- Born: 1924
- Died: 2008 (aged 83–84)
- Known for: Pottery

= Priscilla Namingha =

Hopi-Tewa potter

Priscilla Namingha Nampeyo (1924 - 2008) was a Hopi-Tewa potter who was known for her traditional pottery. Namingha mined her own clay and created her own pigments for her large pots. Her work is in the collection of several museums and cultural centers.

==Early life==
Priscilla Namingha was born in 1924, was Hopi-Tewa and lived in Polacca, First Mesa. Namingha was the oldest daughter of Rachel Namingha and sister of Dextra Quotskuyva, Lillian Gonzales and Elenor Lucas, all of whom were potters. She is a great-granddaughter of potter, Nampeyo. Priscilla Namingha's daughters also went on to become potters. Namingha stated that she learned to create pottery by watching her mother work. As a girl, she also learned pottery techniques from Nampeyo. Namingha kept making pottery almost up to her death in 2008.

== Work ==
Namingha's work is part of the Nampeyo family tradition of pottery making. Her pottery uses "fine-line" decorations and incorporates patterns based on birds and feathers. Namingha used about 20 of the traditional designs created by Nampeyo. The traditional meanings of the designs however, had been lost by the time Namingha's mother was incorporating these patterns and symbols. Her pots are large, often around 20 inches or more in diameter.

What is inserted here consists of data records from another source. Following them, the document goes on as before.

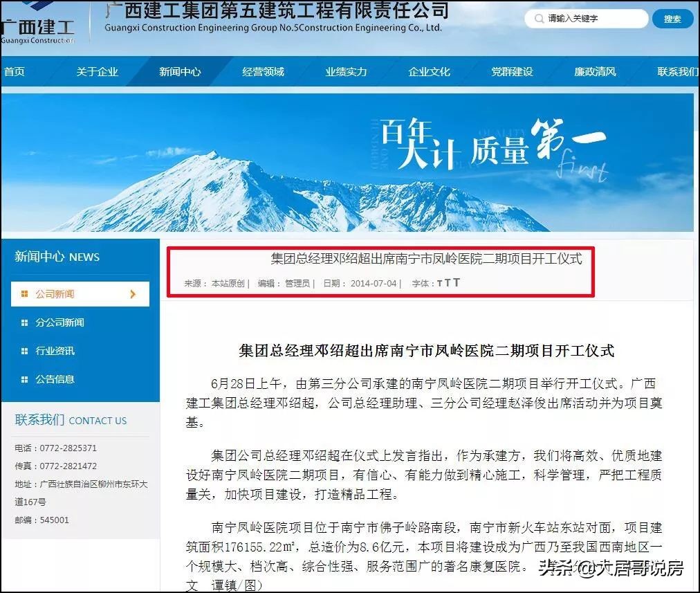The image size is (700, 593).
Task: Expand the 关于企业 navigation dropdown
Action: pyautogui.click(x=97, y=71)

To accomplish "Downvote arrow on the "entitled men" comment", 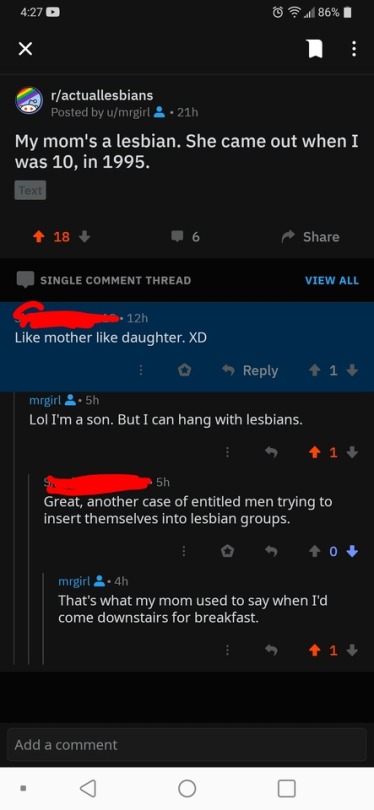I will (352, 552).
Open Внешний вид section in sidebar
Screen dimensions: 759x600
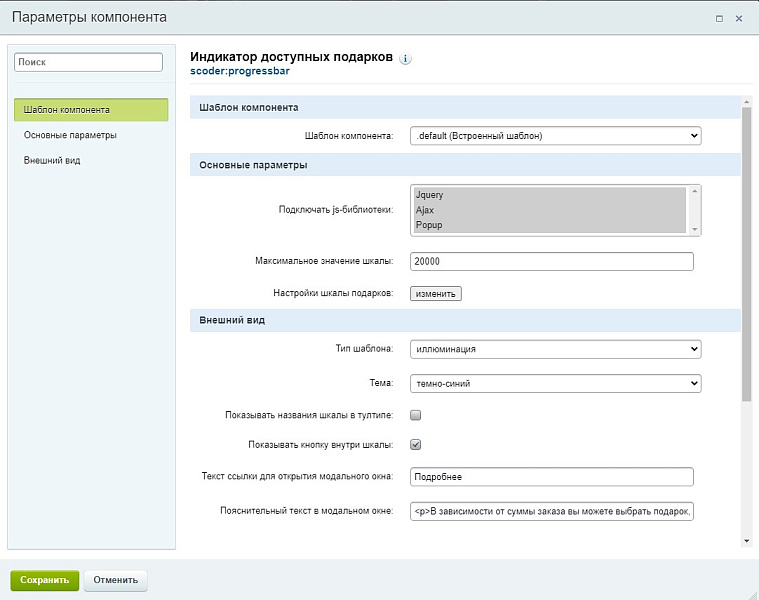point(52,160)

Namnigha used clay mined from the First Mesa and processed it by grinding the hard clay and adding ground sandstone to the mixture. Black paint for the decorations is made from the Rocky Mountain bee plant and yellow rock for the reddish color in the designs. She painted with a yucca brush.

She fired her pottery in the ground, first burning wood into charcoal and then laying around 8 to 10 pots on top of the coal and added sheep dung. Between the pots, she placed pot shards and rocks, for air circulation, and then more sheep dung on top. Then the pots would smolder in the fire pit for several hours.

Namingha has done pottery demonstrations and shown her work at the Maxwell Museum of Anthropology. She also has work in the collections of the Morgan Collection of Southwest Pueblo Pottery, the Heard Museum, the Hopi Cultural Center Museum, and the Museum of Northern Arizona.